When it is time to take a pet from an elderly family member

When you’re helping an elderly family member cope with the aging you are often faced with difficult choices. From finances, to medical care and living arrangements, there are a lot of big decisions that need to be made. However, there is one decision that is rarely talked about. And it can be one of the most difficult thing to discuss. It’s about the care of their pets.

As much as they love their pets and mean well by them, it doesn’t always mean that they can take care of them like they used to be able to care for them. So, how do we know when it is time to make the decision to move the pet to another home and how do you go about discussing this with your family member?

Signs that a pet may need better care:

There are a few hallmark signs that you will notice when your family member is having trouble caring for their pet.
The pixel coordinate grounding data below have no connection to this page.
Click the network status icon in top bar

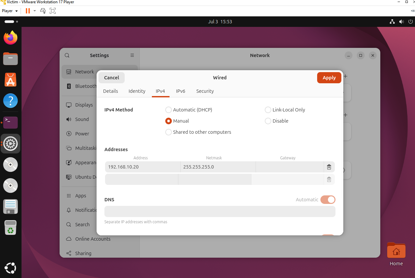[392, 22]
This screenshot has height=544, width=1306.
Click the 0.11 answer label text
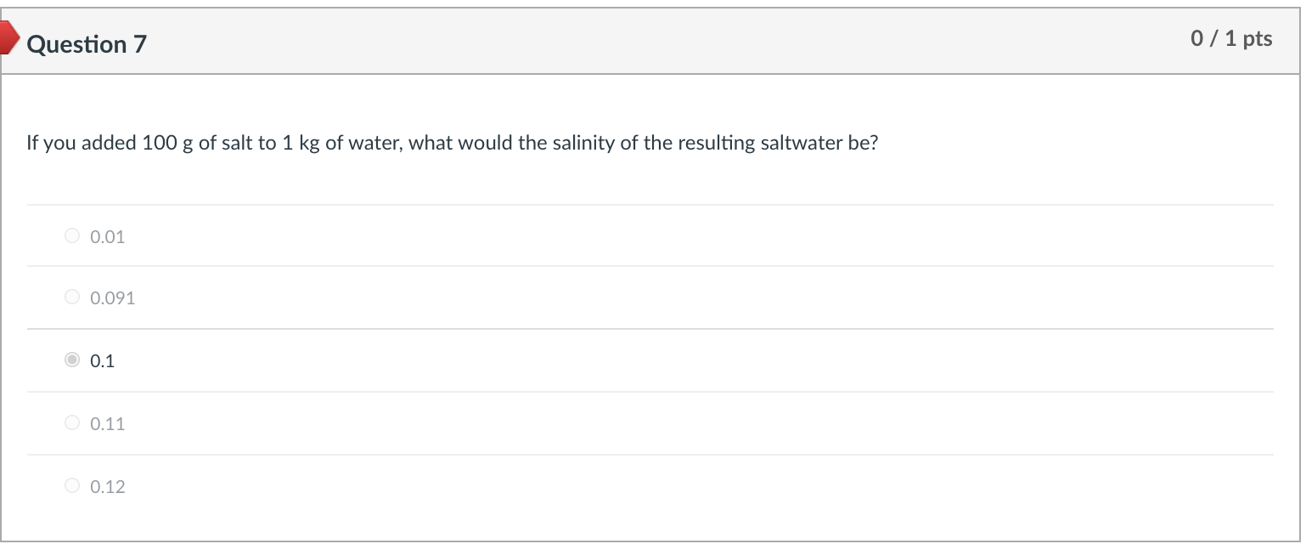(107, 422)
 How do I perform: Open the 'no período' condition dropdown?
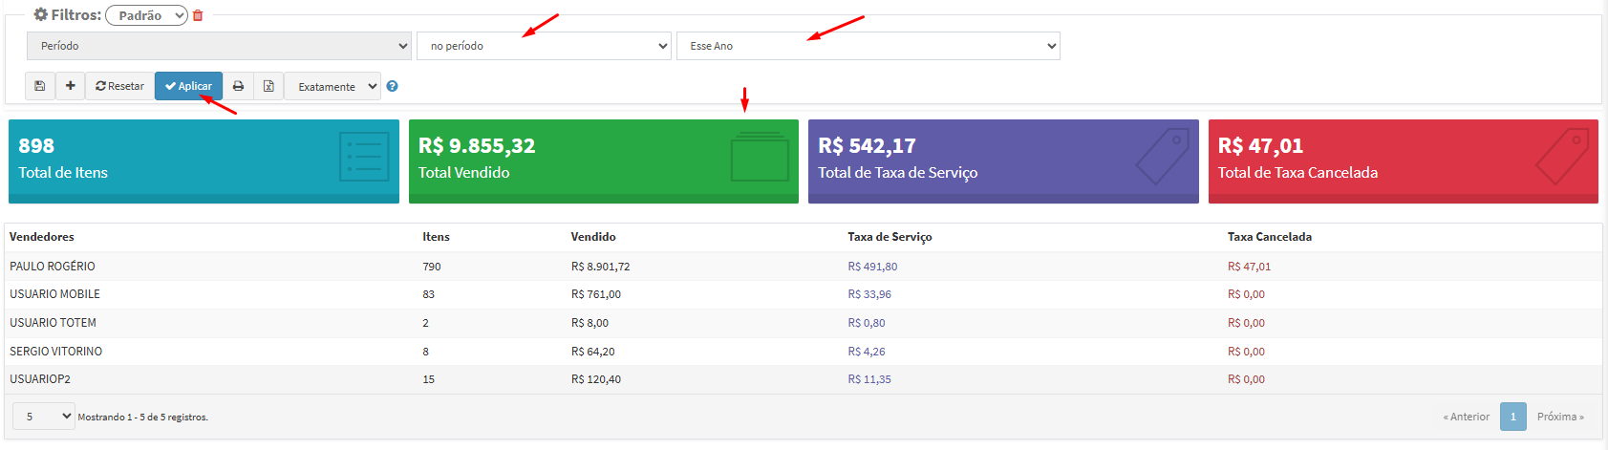point(543,46)
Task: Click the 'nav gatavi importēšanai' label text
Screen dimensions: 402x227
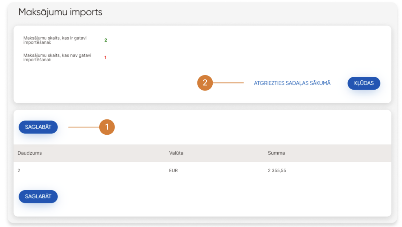Action: point(57,57)
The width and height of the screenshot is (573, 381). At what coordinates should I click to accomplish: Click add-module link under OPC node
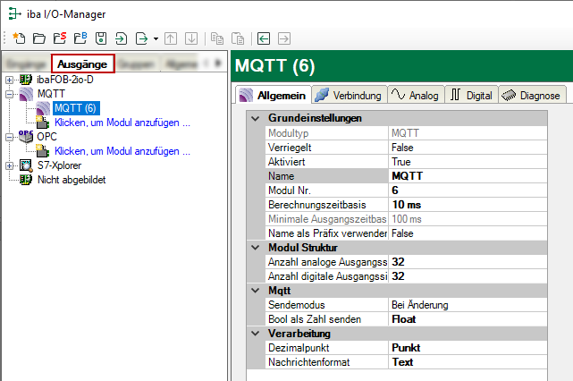tap(122, 151)
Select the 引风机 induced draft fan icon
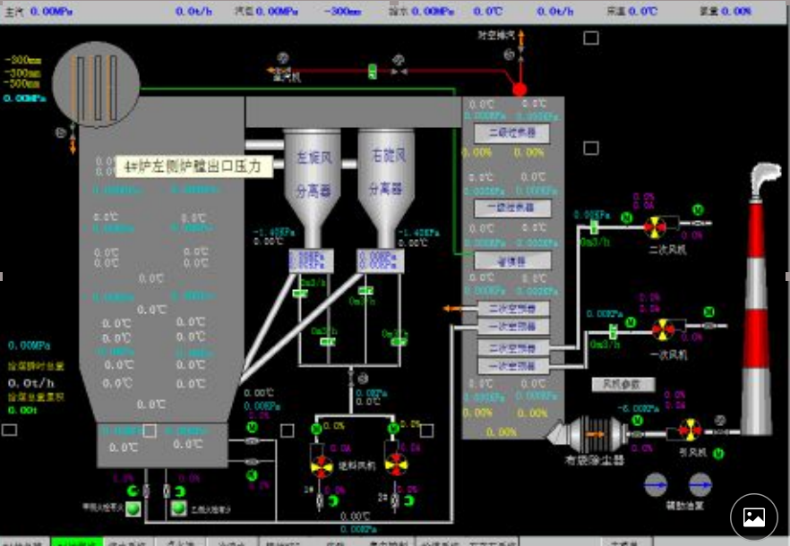 (x=690, y=431)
Be careful not to jump to conclusions, but it is important to keep an eye for these telltale signs that a pet may need more care than what they are getting.

  • Weight Loss
  • Constantly empty food or water bowls
  • Bathroom messes indoors
  • Unkempt or matted coats
  • Constant escapes

How to help them cope with the care or removal of a pet

We wish the hardest part of this was knowing when the pet in question is in need. However, the hardest part is what happens after that is determined. How do you help care for the pet or let your loved one know that they may need to move their pet to a new home for better care?

It can be devastating for an older adult to know that they can’t take care of a pet any longer. For one, it’s usually their loyal companion that keeps them company. Secondly, it’s extremely hard for them to realize that there is another aspect of their lives that they have lost control over. Both of these can be extremely depressing and hard to cope with for an elderly family member.

In a perfect world, you’d be able to visit daily to care for the pet and take them to appointments as needed. You’d also be able to afford a dog walker for them for when you’re not able to help. But it is not always that easy. Sometimes caring for your own self, your family, and the added responsibility of caring for an older family member can be all you can handle. And that’s when it can be time to find the pet a new home.

  • Let them know it’s not their fault
  • Involve them with the adoption process
  • Try for an “open adoption” so they can get updates on their pet
  • Set up visits if possible or look into service animals that visit the elderly
  • Bring your own dog when you visit if possible

It is important to convey that they are not at fault and that giving up their pet is not a failure. That in fact, it is the best thing for them. Sometimes knowing that they are truly doing the best thing for their four-legged loved one will work wonders for their state of mind. It’s not an easy task, but it has to be done. It will be far easier removing the pet before something happens than having to put the pieces together after a tragedy.